Decades and decades of momentum have suddenly been lost, and we’re finding that once you shut something so complex down, it is very hard to get it running properly again.  And this was the impetus for my dream:  I want there to be mountains of food stored safely in the center of town – not contingent on an endless stream of transport trucks. 

Being a food retailer was never really my goal as a farmer.  I like creating a fruitful landscape and working with the seasons.  I like having a farm for my children to grow and learn on, and I appreciate the security I find in a pile of firewood and a spring that never stops running.  Fortunately, I married a very pleasant and friendly and organized woman who has transferred all of her experience and book learning into operating our farm business.

Believe it or not, there are now more than 500 of you who get this email every week.   We appreciate the social capital you’ve invested in the farm – we often hear from you something to the effect of “Thank goodness you guys are around – we’re really gonna need you in the future…”

Statements like that sort of startle me because if we ever got to the point where you were *relying* on our farm for your calories, the world would have more or less fallen apart.  However, with every day that passes, we do in fact move into the future, and the historical anomaly of “All of the food, all of the time” is indeed eroding.  There is a great opportunity here for local agriculture, food processors and the like.   Far from going hungry, we can use this as a way to make progress towards a vibrant and healthy landscape that feeds us.

So, while we’re not going to buy Quattrochi’s anytime soon, after eight years of work, we do find ourselves firmly entrenched in the business of selling food.   We want to continually enhance and improve the service we provide you and to diversify and expand the products we offer.
It’s been great to see your interest in the Davis’ farm products of lamb and duck meat and eggs.  They appreciate all of the positive feedback.  Last night, I went over for a barn beer during evening milking at our friends the Smith’s and we realized it was a no brainer that we should start offering their farmstead cheese as well.

Nigel and Claire are fifth generation dairy farmers with a lovely little family, and have been making cheese by hand on their certified organic farm since 2011.   They work 365 days a year and are a rarity in the landscape, not only for their farming practices, but also their highly skilled, value added production.

Nigel produces a very special product: organic, raw-milk, aged cheese produced on-farm in their own cheese house.

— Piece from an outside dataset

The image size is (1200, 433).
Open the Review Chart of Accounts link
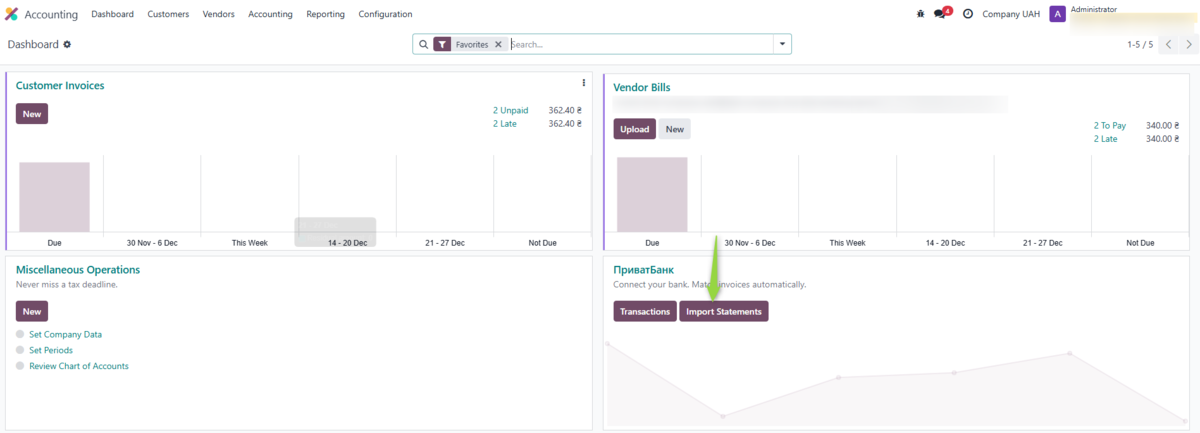78,366

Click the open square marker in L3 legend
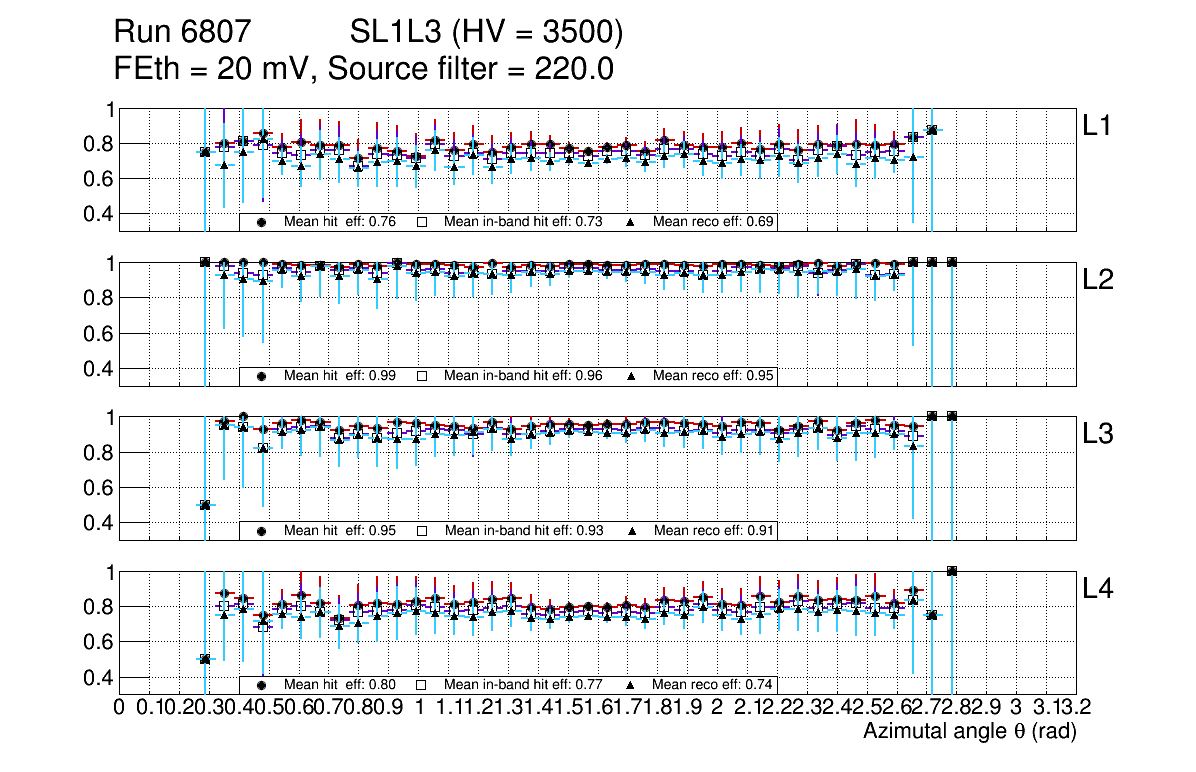click(422, 531)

We’ll be offering a Gouda (Pilgrimage, nutty and sweet) and a Cheddar (Nauvoo, aged, more sharp) for our deliveries from now on and at our farmstand this summer. The cheese wedges are ~250g in weight and cost $10 per wedge
You can also purchase quarter, half and whole wheels of both varieties of cheese for $35 per kg;  a wheel weighs approximately 6 kilos.  We hope you will consider investing in this premium product.

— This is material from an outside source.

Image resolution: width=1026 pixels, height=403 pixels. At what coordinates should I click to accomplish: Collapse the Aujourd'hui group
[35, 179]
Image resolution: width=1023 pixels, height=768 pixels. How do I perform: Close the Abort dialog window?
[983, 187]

As we add more producers’ goods to our list, our own products are clearing out.  Hens are very shy of laying right now, and we will be very limited on eggs for the next couple months – so please forgive us if we’re short.   Squash are done for the season, and this will be the final week for onions.   We still have lots of potatoes, carrots, beets and sauerkraut.  Our cold storage has been working out great.  We should have these items for several more months.